An employee of a reputed company is known as more responsible and stable in their job so they are less likely to miss the EMIs and repay the loan timely without any risk to the bank.

#3. Relationship with existing Bank:

The existing relationship with a bank is an added advantage to take the personal loan. The bank knows its existing customer and his financial behavior which gives them confidence to approve a loan.

Suppose you have a salary account for last 10 years and the bank knows your credit and debit for last 10 years they easily get to know the financial behavior and expense style.

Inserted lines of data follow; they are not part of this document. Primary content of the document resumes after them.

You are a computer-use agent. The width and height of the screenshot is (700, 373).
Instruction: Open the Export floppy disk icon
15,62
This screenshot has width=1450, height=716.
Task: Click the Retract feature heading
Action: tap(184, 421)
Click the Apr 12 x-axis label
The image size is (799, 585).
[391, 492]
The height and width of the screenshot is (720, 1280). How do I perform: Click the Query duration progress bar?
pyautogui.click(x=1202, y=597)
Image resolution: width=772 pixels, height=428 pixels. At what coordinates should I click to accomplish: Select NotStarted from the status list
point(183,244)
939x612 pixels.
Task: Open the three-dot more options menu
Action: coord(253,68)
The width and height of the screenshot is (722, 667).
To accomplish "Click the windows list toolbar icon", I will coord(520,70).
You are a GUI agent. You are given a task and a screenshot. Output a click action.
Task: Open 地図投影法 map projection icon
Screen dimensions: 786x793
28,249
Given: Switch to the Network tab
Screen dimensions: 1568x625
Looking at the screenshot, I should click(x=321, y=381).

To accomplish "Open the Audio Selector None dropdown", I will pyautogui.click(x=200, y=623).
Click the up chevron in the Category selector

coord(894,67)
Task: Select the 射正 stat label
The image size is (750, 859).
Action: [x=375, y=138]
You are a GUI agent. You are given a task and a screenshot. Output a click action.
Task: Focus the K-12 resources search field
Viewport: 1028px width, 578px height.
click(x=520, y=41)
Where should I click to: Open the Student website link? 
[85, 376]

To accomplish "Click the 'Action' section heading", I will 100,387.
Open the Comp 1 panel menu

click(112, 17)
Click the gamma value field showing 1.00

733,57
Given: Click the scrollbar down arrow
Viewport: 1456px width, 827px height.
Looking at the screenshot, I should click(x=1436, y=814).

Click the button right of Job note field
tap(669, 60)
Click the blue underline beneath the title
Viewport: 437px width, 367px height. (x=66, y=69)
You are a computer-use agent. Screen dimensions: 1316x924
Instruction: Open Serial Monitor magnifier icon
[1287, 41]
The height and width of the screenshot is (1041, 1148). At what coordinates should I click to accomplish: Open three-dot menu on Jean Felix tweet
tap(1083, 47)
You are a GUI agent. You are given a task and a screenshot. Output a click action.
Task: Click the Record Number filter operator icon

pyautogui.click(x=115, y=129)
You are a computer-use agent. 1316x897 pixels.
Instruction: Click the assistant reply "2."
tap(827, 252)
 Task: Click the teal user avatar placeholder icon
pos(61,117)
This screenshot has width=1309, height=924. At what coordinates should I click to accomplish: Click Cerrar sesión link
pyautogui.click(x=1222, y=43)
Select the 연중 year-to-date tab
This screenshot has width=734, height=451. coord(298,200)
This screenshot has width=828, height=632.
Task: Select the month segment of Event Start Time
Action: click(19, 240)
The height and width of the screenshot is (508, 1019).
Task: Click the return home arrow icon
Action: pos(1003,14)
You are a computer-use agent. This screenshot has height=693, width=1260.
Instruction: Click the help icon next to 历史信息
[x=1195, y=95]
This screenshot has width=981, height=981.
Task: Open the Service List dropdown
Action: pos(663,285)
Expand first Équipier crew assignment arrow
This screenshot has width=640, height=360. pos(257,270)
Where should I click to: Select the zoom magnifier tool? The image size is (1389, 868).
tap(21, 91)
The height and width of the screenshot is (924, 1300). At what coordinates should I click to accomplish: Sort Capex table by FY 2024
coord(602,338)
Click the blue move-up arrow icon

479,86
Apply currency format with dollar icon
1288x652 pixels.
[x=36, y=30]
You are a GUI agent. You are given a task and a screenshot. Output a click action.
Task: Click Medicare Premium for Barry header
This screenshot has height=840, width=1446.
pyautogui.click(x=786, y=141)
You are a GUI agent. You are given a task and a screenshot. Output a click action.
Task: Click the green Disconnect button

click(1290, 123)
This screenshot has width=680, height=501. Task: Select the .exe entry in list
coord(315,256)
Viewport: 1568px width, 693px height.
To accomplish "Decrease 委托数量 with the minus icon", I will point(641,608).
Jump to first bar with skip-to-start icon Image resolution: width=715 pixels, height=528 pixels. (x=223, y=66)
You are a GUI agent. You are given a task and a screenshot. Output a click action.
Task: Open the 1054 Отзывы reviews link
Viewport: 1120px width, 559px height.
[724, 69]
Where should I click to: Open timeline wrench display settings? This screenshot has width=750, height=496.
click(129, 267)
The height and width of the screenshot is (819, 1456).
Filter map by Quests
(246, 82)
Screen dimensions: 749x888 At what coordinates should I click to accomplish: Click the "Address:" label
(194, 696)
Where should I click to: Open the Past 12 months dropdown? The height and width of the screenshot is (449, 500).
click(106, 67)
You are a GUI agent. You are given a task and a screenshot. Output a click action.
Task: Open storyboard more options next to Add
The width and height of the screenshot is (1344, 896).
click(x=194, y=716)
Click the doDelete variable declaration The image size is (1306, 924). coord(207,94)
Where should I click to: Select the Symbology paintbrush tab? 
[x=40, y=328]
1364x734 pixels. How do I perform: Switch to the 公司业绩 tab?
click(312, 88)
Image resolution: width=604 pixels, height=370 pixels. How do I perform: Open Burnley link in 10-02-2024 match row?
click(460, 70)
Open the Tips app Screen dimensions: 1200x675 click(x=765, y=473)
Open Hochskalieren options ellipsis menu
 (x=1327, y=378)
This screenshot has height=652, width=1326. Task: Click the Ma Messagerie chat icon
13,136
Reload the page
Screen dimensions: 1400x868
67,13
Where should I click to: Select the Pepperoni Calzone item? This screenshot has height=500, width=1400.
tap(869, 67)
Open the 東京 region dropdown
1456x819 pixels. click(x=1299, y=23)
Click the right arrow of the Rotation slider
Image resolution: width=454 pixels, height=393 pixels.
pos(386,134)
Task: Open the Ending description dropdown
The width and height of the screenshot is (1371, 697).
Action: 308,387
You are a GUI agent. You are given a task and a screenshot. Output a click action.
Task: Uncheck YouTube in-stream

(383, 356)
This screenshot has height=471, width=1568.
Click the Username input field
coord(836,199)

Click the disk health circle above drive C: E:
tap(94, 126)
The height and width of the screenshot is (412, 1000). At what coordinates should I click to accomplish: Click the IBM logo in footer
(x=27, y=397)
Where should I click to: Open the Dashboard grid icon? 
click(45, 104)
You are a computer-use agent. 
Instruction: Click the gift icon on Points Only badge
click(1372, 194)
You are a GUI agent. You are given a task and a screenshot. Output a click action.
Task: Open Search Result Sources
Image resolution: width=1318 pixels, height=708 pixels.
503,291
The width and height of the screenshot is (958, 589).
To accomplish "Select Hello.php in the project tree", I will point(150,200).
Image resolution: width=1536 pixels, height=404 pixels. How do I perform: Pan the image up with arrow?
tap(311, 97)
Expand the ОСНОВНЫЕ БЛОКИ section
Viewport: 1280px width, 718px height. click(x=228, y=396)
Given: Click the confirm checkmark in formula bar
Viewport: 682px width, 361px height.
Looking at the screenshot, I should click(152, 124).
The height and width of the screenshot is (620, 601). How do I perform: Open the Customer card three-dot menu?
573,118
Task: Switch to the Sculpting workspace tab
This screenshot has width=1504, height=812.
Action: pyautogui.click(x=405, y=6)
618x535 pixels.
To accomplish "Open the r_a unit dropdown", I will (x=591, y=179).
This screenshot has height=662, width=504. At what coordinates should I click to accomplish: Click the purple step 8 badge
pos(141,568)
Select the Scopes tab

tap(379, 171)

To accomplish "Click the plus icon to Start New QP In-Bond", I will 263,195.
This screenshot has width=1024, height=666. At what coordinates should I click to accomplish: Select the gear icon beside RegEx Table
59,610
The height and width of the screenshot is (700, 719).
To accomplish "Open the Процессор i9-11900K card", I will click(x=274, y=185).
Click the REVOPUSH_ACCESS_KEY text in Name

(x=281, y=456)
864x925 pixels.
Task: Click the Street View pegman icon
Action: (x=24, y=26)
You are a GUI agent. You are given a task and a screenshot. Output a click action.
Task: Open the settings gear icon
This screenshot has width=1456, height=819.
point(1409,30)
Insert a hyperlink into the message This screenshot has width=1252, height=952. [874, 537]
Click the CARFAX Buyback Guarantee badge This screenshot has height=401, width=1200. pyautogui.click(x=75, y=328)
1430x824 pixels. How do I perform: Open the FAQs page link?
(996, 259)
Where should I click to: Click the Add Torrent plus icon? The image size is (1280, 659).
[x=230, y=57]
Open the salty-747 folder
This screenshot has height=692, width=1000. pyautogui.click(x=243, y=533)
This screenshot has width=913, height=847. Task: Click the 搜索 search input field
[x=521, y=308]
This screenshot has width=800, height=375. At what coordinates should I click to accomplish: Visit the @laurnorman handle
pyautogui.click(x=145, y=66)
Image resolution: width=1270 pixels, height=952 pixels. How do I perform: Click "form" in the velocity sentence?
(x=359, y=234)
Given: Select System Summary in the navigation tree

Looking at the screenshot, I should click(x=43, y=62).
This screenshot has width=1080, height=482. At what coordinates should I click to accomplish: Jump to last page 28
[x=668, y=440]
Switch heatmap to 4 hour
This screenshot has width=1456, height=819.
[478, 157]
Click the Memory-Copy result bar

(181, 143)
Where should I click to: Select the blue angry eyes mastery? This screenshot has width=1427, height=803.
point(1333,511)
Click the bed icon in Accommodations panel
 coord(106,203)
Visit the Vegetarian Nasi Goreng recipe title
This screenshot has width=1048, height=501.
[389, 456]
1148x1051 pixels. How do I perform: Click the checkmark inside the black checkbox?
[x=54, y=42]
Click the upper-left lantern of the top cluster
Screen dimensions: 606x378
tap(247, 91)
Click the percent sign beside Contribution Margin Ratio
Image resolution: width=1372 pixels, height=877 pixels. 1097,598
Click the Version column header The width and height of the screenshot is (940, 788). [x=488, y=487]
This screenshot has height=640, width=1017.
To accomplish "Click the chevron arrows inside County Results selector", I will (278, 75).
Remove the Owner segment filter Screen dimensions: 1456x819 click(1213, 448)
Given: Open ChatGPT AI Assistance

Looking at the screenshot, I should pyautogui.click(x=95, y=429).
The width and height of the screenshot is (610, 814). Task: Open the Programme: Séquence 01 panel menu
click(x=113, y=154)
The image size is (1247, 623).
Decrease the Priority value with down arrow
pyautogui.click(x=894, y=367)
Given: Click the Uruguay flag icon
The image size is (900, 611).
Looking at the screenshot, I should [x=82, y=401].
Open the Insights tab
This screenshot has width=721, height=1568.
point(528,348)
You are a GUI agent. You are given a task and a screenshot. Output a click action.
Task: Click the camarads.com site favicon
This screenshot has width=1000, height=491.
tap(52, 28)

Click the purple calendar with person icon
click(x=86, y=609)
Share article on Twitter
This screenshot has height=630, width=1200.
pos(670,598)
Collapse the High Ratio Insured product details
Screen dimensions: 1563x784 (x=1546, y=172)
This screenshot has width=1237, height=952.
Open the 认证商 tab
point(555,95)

Though your credit history is tracked in the credit score and credit report, the existing relationship with a bank may give you a concession on interest rate or better loan eligibility.

#4. Number of loans at a time:

The loan eligibility also depends on the number of unsecured loans such as credit card loans or persona loans are ongoing at a time. If a long is going on you are applying for the second unsecured loan the interest rate will be high. My advice to you is that first you close the first loan and then apply for the second loan. Else you apply the second loan in the same bank and close the first one which will be easy to track and handle for you.

#5. More Enquiry for Credit:

Every time you apply for loans or any type of credit the same is captured in the credit rating agencies database. The higher the numbers of recent enquiries the more desperate you are for securing a credit. This behaviour makes doubtful about your intention to the banks and other financial institutions. The same rule applies for otner unsecured loans such as credit card also. This behaviour is reflected in your credit score and credit report. If you have already made your credit score poor start repairing the damage and improve your credit score.


In my view, personal loan is the crudest form of credit. You should not take a personal loan to meet the expenses for leisure or any other short term gratification. In case of emergency you can thought of personal loan. But my suggestion would be to maintain a healthy contingency/ emergency fund to take care the emergency requirement.